● ANGEGEBENES ZIEL 1
Beantworte diese Fragen zum Text über die Bilder von Ivan Zozulya:
(a) Mit welchem Druckverfahren setzt Ivan Zozulya zuerst Spuren auf die Leinwand?
(b) Womit versucht er danach, die grafischen Elemente zu verbinden?
(c) Wer äußert sich laut der letzten Zeile zu der Arbeit "Absinth / Die Raucher"?

Doch zurück zum Anfang. Ivan Zozulya setzt zunächst im Siebdruck Spuren auf die Leinwand. In den jüngsten Arbeiten sind auch zuweilen Linoldrucke dabei. Wohl kann man darin Figuren und Gegenstände ahnen, die für die Ebene der Alltags- und Arbeitswelt stehen. Sie ist das, was unser Dasein wohl zusammenhält. Nur fügt sich das offenbar nicht mehr so einfach zusammen, wie dies möglicherweise einst war. Die klaren Kanten und Linien suggerieren konkrete Bilder, aber die Vorstellungskraft des Betrachters steht vor einem Rätsel. Warum sollte es ihm anders ergehen als dem aufmerksamen Beobachter des ganz normalen Lebens. Von diesen Setzungen geht Zozulya weiter und sucht mit ausladenden Schwüngen aus farbigen Tuschen die grafischen Elemente zu verbinden. Dass daraus Gliedmaßen eines oder mehreren Menschen werden, ist zunächst dem Zufall, dann dem Kalkül unterworfen: eine Schulterpartie provoziert Arme, die sich mit Beinen, Füßen auf dem Bildträger so verschlingen, dass ein fiktiver menschlicher Organismus entsteht. Wir können uns nun einen Reim darauf machen, ob Arbeit und Alltag unser Leben bestimmen, oder ob das Leben Einfluss auf das hat, was wir beruflich oder in unserer Freizeit tun.
Ein Durcheinander, zugegeben. Aber wo Arme und Beine sind, kann der Kopf nicht fern sein. Hier und da empfiehlt sich eine freie Stelle auf der Leinwand, wo ein gesenkter oder gedrehter Kopf sich als Zentrum empfiehlt. Bei aller anatomischer Zufälligkeiten verdichtet der Maler die fast trockene Tusche so souverän, dass die Körperteile zum räumlichen Gebilde in drehender Bewegung werden: in sich gekehrt, sich losreißend, kreisend, sich befreiend. Ivan Zozulya malt Bilder des Gebens und Nehmens, des Werdens und Vergehens. Es sind keine Szenen in Harmonie, es sind auch nicht unbedingt schöne Körper – und doch sehnt sich das Bild nach Vollkommenheit, während sie teils genüsslich, ja lustvoll gestört wird: durch die Trugbilder unsrer Vergangenheit, durch Überblendungen, neuerdings auch durch geisterhaft körperlose Figuralzeichnungen, mitunter gegenstandsfreie Lineaturen. Ivan Zozulya positioniert seine Protagonisten auf die nicht grundierte Leinwand, oder er lässt sie von undefinierten Farbräumen umfließen. Ungeschützt, da nicht korrigierbar, gestaltet, inszeniert der Maler den Menschen auf der Fläche. Er gibt ihm eine Mitte, die in sich labil bleibt, die Körper darin sind fragil – frei, in ihrem Tun zu scheitern oder sich immer neu zu erfinden.

Günter Baumann

Prof. Cordula Güdemann zu der Arbeit "Absinth / Die Raucher"

● BEREITGESTELLTE DATEN

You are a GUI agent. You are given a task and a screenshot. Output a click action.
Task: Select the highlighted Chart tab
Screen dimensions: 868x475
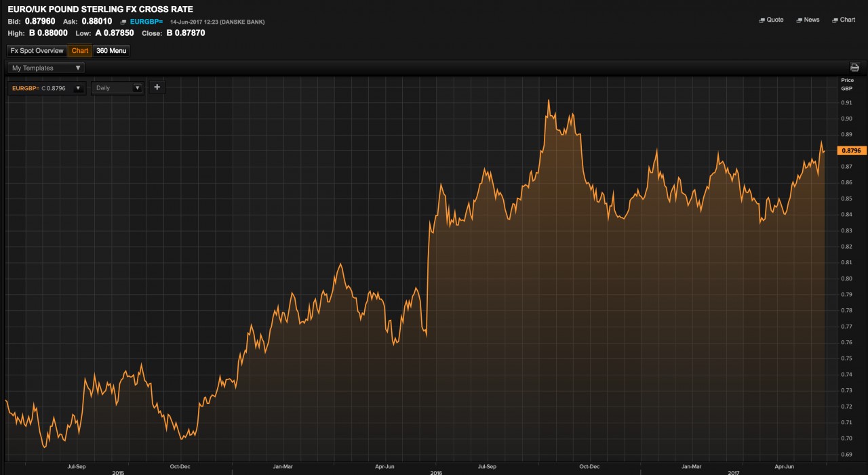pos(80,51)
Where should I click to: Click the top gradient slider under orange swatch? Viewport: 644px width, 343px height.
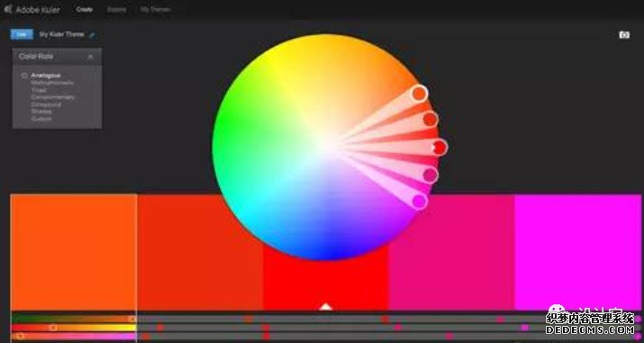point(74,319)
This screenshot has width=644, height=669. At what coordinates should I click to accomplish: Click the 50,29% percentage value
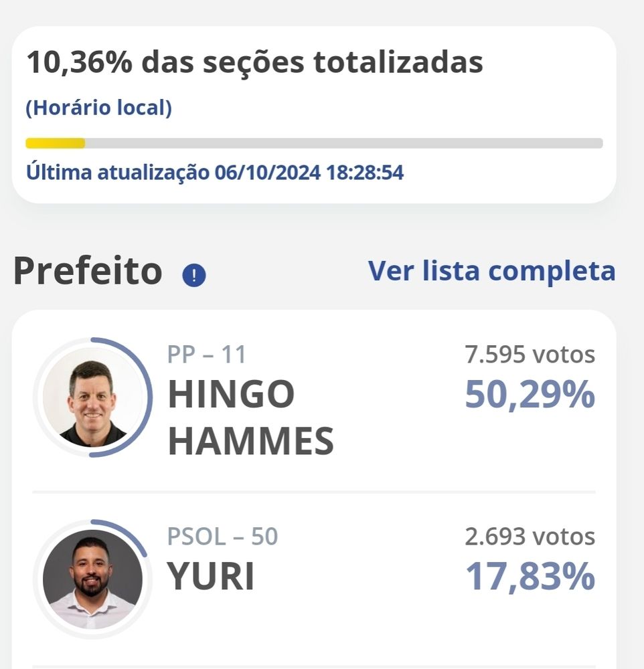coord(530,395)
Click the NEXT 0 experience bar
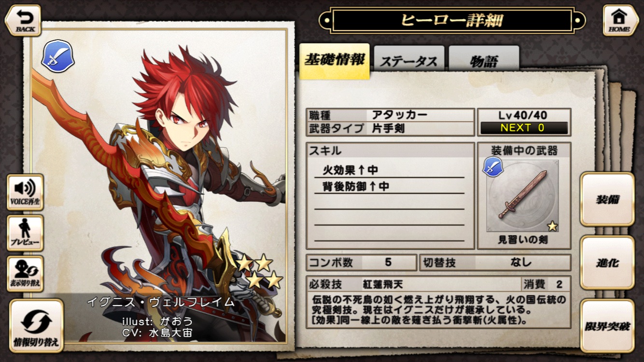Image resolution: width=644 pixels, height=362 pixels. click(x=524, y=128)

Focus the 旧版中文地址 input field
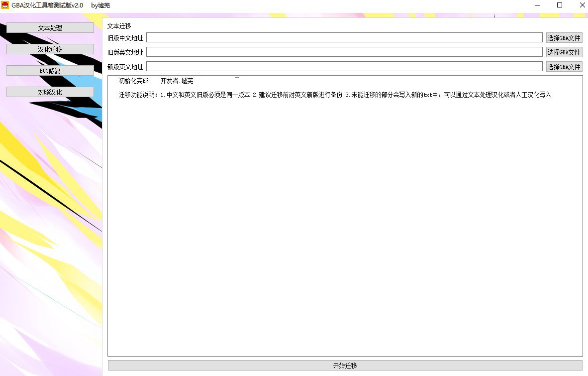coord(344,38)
* * *
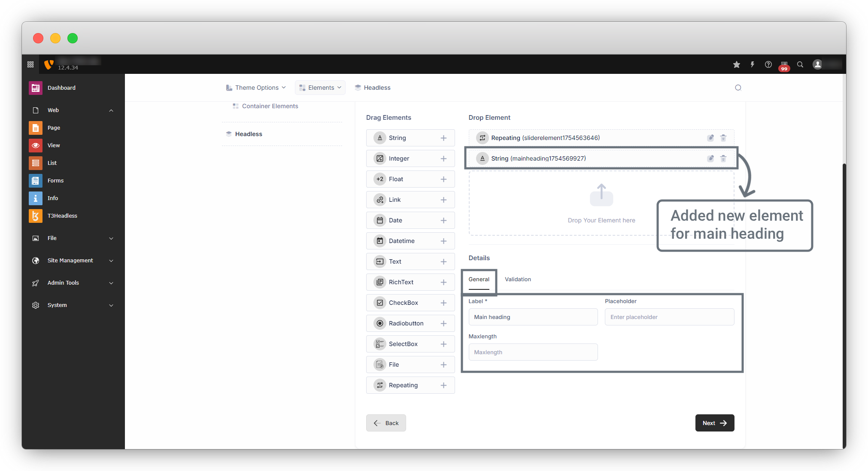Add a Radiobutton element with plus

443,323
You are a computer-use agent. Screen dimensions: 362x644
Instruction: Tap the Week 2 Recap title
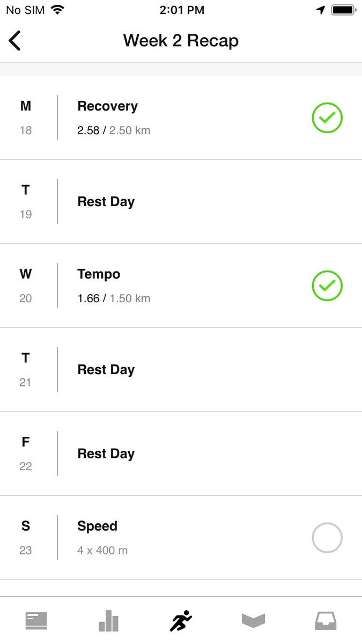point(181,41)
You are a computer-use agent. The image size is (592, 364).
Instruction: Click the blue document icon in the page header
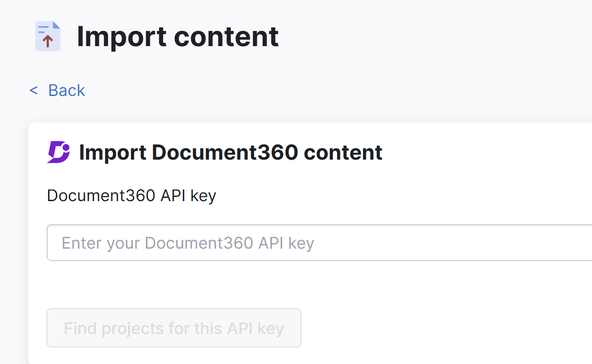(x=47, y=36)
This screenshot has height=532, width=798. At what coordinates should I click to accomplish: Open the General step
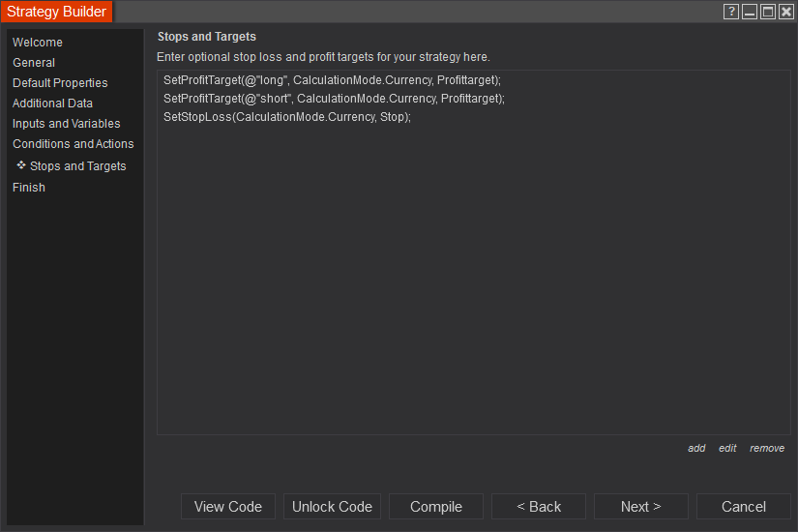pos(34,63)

● ANGEGEBENES ZIEL 2
Gib aus den Einträgen die Zeilen zwischen der Zeile mit „You are a GUI“ und der Zeile mit „coord(344,38)“, beide eingeschlossen, Wort für Wort wieder aus. Lass die Bilder dabei weg.

● VOLLSTÄNDIGE ANTWORT 1
(a) Mit dem Siebdruck.
(b) Mit ausladenden Schwüngen aus farbigen Tuschen.
(c) Prof. Cordula Güdemann.

● VOLLSTÄNDIGE ANTWORT 2
You are a GUI agent. You are given a task and a screenshot. Output a click action.
Task: Select the highlighted Chart tab
Screen dimensions: 868x475
pos(80,51)
Where should I click to: Click the top gradient slider under orange swatch? Viewport: 644px width, 343px height.
point(74,319)
This screenshot has width=644, height=669. At what coordinates should I click to accomplish: Click the 50,29% percentage value
coord(530,395)
Click the NEXT 0 experience bar
Image resolution: width=644 pixels, height=362 pixels. click(x=524, y=128)

Focus the 旧版中文地址 input field
coord(344,38)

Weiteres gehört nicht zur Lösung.